Proper integration of redox signals into the clock requires the activation of NRF2 by levels of oxidants low enough to affect signaling without inducing damage. A recent study seeking to link metabolic redox oscillations to the clock through NRF2 relied on PPP inhibition to reduce NADPH production, increasing the NADP+/NADPH ratio (Rey et al., 2016). However, data from this study shows that these conditions created a persistently elevated oxidizing environment, as evidenced by the hyperoxidation of PRDX, leading to the activation of a NRF2-mediated stress response and a disruption in circadian function. Similar disruptions in clock function in response to oxidative stress were observed in the lungs of newborn mice exposed to 95% O2 (Yang et al., 2014). This hyperoxic exposure altered the timing and magnitude of E-box containing gene expression in vivo and NRF2 regulation of Nr1d1 in cells. Interestingly, we observed unaltered circadian rhythmicity in lung explants from two independent strains of Nrf2-null mice, suggesting that NRF2 signaling is not required for normal circadian function in the lung. Nonetheless, the reports showing that NRF2 alters circadian Nr1d1 expression and the disruption of cellular clock function by persistent oxidative activation of NRF2 (Yang et al., 2014) indicates that ROS-activated NRF2 signals into the clock mechanism. Thus, it appears that NRF2 and the stress-response it regulates are at the top of a molecular hierarchy whereby the resolution of oxidative stress likely takes precedence over the preservation of timekeeping. However, because the circadian clock is reset daily by environmental and systemic zetigebers, stress-induced disruption of circadian function is likely to be transient and unlikely to manifest in deleterious effects on cellular or tissue health.

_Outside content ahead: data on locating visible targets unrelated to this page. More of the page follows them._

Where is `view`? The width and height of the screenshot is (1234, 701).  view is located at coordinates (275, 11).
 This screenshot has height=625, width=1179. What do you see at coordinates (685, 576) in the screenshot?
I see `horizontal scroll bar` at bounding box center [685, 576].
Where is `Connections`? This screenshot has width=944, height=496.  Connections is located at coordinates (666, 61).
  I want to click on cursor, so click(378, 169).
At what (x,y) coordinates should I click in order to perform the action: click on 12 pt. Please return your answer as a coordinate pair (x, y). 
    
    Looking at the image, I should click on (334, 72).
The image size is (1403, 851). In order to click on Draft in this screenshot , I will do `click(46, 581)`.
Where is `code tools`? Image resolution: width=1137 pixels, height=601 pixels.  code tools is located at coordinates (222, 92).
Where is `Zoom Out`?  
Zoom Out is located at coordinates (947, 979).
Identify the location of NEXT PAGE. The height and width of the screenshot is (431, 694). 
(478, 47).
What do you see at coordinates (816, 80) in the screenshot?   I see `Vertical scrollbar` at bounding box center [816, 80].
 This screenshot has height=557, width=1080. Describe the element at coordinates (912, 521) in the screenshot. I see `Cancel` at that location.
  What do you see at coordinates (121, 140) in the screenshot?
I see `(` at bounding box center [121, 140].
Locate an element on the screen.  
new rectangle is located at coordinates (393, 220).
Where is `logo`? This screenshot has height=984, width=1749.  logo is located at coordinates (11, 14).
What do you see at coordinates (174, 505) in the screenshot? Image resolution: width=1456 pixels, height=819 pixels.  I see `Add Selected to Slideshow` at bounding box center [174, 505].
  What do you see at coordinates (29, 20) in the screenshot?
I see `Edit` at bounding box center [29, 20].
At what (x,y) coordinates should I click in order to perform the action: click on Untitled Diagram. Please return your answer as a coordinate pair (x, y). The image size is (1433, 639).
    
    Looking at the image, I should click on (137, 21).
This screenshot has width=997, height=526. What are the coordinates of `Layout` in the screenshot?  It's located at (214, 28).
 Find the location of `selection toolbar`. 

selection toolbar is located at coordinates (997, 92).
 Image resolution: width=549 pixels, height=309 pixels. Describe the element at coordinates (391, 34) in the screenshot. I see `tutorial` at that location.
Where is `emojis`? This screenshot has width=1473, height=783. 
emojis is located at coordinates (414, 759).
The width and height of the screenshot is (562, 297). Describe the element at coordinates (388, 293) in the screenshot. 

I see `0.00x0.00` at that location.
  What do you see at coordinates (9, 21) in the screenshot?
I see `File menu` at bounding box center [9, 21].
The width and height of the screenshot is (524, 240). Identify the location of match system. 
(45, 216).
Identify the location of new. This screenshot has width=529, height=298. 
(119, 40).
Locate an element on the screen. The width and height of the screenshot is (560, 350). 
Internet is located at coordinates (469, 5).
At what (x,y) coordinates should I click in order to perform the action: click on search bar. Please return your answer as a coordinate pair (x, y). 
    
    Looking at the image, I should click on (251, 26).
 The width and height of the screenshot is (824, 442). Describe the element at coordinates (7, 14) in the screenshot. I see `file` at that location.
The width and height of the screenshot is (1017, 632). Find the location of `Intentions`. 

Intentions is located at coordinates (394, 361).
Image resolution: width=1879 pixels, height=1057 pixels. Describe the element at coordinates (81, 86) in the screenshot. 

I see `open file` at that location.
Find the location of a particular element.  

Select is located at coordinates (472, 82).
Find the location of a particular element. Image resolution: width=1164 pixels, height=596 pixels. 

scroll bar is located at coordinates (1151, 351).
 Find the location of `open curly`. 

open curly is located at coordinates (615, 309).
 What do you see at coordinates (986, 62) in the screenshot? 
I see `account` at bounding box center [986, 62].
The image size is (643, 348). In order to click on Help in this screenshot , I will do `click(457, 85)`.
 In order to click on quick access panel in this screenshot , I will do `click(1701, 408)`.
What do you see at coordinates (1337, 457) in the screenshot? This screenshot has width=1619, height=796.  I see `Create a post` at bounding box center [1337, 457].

In hepatocytes, where NRF2 and the clock appear to be tightly coupled, we found that activated NRF2-bound specific enhancer regions of the core clock repressor gene Cry2, increased Cry2 expression, and repressed CLOCK/BMAL1-regulated E-box transcription. Moreover, activation of NRF2 in these cells also resulted in dose-dependent decreases in rhythm amplitude and period length, with associated dose-dependent increases in Cry2. Circadian amplitude and period length are largely dependent on CRY repression of CLOCK/BMAL1-mediated E-box gene transcription, placing the regulation of Cry at the heart of the clock mechanism (Sato et al., 2006; Kume et al., 1999; Reppert and Weaver, 2002; Griffin et al., 1999). Despite its role in the clockwork, little is known about the transcriptional regulation of Cry2. Our characterization of a NRF2-binding site in the Cry2 promoter, in addition to its induction, supports the idea that NRF2-dependent regulation of Cry2 is a mechanism to relay timing information from the redox oscillator into the molecular clock. Interestingly, circadian regulation of metabolism also occurs via this same mechanism. Beyond being NRF2-dependent E-box repressors, both CRY2 and NR1D1 are also important regulators of nuclear hormone receptors, governing lipid, glucose, and xenobiotic metabolism (Zhang et al., 2015; Kriebs et al., 2017). Additional NRF2-dependent regulation of the production of reducing equivalents through the PPP (Mitsuishi et al., 2012) and heme levels through heme oxygenase one expression (Ishii et al., 2000), which serve as cofactors for CRY2 and NR1D1, respectively, further integrate metabolism and the clock mechanism and highlight the interconnectedness of these oscillators.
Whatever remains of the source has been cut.